*GIVEN TASK 1*
State how many lines of the records below contain the string "link", with case counting. Give the number only.

*SELECTED PASSAGE*
* * * * * * *
Located on the banks of the Nile in Upper Egypt, Luxor (from Al Uqsur in Arabic meaning “the palaces”) exists on the site of the city of Thebes, the former capital of ancient Egypt. Actually, what most people think of as Luxor is really three different areas, consisting of the City of Luxor on the East Bank of the Nile, the town of Karnak just north of Luxor and the West Bank of the Nile across from Luxor. The famed Valleys of the Kings and Queens are on the west bank of the Nile.

With a large number of ancient monuments, temples and burial grounds located in and around the city, Luxor is the country’s most popular tourist attraction after the pyramids, and the base from which to explore Pharaonic Egypt.

Luxor has many attractions including the Valley of the Kings, the Valley of the Queens, the Tombs of the Nobles, the Colossi of Memnon, the Medinet Habu, the Rammuseum and Hatshetsut Temple on the West Bank of the river Nile, and Luxor Temple and Karnak Temple on the East Bank.
* * * * * * *
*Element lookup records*
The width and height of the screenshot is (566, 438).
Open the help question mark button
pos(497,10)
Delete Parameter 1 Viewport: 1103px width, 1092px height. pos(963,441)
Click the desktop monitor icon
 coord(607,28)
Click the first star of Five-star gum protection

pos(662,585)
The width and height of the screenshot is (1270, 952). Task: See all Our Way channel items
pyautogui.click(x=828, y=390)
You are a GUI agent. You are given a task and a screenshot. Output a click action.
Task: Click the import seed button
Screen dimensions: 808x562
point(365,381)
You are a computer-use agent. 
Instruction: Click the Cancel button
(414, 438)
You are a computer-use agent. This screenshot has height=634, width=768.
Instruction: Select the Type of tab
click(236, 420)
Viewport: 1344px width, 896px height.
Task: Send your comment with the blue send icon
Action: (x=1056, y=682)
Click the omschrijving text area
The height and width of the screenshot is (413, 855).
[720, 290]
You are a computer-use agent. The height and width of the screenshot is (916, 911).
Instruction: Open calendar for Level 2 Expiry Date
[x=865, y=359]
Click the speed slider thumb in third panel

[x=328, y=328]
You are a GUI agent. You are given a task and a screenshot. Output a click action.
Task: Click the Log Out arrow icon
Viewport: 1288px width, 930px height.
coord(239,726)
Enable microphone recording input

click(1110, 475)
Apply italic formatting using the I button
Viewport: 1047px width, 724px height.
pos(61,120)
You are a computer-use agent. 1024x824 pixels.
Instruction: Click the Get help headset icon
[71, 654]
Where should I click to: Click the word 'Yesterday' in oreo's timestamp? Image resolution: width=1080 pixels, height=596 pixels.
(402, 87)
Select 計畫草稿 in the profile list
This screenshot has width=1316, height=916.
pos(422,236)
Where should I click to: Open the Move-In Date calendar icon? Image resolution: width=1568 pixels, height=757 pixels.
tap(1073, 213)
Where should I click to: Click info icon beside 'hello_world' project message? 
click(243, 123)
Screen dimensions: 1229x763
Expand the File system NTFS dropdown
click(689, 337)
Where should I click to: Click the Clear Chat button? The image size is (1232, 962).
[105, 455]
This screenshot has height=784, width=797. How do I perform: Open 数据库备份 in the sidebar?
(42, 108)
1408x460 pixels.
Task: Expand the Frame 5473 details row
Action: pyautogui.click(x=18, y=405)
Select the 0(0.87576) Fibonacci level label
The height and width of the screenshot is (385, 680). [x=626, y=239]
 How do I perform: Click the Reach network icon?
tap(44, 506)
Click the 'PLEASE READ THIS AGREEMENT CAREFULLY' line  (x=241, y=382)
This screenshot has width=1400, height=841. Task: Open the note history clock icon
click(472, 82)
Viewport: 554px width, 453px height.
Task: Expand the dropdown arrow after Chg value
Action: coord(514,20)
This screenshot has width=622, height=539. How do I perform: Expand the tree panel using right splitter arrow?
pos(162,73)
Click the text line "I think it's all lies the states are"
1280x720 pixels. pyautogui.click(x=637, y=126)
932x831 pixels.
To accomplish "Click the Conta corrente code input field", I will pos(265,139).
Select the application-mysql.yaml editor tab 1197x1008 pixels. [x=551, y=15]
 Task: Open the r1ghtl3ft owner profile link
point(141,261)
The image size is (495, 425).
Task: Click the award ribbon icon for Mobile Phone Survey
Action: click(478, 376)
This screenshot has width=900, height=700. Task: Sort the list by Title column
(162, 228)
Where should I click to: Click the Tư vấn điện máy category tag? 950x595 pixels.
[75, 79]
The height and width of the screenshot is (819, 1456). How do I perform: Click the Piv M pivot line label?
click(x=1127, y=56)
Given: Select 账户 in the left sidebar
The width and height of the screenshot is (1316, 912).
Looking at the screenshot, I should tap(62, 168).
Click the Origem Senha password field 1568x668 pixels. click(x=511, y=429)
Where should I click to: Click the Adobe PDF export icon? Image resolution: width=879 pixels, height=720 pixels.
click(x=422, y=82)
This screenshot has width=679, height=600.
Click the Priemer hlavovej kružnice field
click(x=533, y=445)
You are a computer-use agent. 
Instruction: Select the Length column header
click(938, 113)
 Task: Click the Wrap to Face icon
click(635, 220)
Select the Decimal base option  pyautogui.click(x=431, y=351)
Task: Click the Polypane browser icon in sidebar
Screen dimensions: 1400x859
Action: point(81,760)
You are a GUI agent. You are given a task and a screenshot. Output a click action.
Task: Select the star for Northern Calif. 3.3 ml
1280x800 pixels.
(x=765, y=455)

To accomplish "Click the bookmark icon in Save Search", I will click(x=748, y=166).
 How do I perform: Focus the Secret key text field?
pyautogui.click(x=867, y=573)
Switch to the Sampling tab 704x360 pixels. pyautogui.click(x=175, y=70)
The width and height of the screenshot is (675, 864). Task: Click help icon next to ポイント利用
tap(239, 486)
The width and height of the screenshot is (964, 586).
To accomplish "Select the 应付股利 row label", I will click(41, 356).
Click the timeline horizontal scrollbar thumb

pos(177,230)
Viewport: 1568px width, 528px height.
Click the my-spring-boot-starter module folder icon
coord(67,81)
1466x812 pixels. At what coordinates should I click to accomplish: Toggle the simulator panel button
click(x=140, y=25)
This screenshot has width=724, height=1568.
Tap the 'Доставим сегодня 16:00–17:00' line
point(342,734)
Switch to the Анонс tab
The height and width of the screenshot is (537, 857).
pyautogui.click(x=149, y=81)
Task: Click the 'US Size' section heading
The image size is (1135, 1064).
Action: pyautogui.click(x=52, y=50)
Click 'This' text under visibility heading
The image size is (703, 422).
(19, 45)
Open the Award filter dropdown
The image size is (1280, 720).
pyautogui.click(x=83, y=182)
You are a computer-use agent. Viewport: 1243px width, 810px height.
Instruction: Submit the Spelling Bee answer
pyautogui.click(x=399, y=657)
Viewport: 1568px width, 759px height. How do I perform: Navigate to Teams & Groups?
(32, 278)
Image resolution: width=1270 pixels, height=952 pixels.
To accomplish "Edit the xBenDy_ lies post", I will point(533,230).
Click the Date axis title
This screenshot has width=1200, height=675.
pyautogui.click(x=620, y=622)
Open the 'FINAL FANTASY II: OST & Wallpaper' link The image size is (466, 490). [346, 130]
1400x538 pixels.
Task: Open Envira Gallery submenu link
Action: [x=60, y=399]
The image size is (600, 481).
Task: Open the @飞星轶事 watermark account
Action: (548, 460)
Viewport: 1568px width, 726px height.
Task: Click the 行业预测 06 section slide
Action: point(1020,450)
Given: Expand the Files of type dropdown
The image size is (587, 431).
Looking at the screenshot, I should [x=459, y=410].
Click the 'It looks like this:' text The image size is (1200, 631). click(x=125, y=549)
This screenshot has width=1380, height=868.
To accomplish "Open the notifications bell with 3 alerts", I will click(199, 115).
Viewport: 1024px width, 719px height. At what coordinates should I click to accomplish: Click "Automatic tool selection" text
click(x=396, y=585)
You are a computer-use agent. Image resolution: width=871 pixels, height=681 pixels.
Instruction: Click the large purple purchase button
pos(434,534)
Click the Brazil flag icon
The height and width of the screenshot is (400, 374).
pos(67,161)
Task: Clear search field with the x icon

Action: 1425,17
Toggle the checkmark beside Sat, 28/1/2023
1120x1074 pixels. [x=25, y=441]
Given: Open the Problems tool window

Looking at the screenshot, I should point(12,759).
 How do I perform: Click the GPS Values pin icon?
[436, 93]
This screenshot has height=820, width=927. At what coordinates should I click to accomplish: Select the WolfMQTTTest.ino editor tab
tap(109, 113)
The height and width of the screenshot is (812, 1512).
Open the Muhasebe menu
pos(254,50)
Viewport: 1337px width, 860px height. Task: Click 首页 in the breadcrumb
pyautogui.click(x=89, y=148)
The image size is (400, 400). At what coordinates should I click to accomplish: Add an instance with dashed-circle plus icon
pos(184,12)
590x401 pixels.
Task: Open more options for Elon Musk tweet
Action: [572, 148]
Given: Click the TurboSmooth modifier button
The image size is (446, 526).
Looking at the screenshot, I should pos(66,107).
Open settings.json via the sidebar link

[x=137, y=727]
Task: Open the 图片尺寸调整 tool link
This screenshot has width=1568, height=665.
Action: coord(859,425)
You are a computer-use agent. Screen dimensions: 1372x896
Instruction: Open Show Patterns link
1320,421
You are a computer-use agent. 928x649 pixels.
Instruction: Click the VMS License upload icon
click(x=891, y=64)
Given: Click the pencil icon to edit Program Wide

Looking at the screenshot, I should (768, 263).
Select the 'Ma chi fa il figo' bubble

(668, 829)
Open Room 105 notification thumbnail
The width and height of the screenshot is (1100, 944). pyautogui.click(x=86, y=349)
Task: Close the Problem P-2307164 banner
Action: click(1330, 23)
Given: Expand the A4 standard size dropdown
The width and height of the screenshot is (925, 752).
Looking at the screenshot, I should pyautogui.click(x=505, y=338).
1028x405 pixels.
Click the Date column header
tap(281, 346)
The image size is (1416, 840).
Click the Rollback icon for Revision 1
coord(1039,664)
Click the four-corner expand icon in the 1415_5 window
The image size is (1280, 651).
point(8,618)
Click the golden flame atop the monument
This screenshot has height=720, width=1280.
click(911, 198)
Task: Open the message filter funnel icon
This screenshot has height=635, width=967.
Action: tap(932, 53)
* * * * * * *
*GIVEN TASK 2*
Write the next part of the passage on Luxor above, starting after its final sentence.

*RIGHT ANSWER 1*
6

*RIGHT ANSWER 2*
Luxor is really a town built on tourism and there’s plenty to do to keep you occupied, although it is really a special place for those interested in ancient Egypt. The number, and preservation, of the monuments in the Luxor area is unparalleled and it has often been called the world’s greatest open air museum.

Luxor view of the Nile and temples

Luxor view of the Nile and Luxor temple with cruise boats moored in the river.

Luxor is currently the beginning or the end of cruises along the Nile (this will change when boats begin cruising south from Cairo); you can reach it by air, by road or by train. As well as a wealth of ancient sites and monuments, modern Luxor is a delightful city that has a full range of hotel accommodation, shopping, restaurants and night spots. It also has a number of museums. It is easy to make an excursion to the Red Sea coast from Luxor.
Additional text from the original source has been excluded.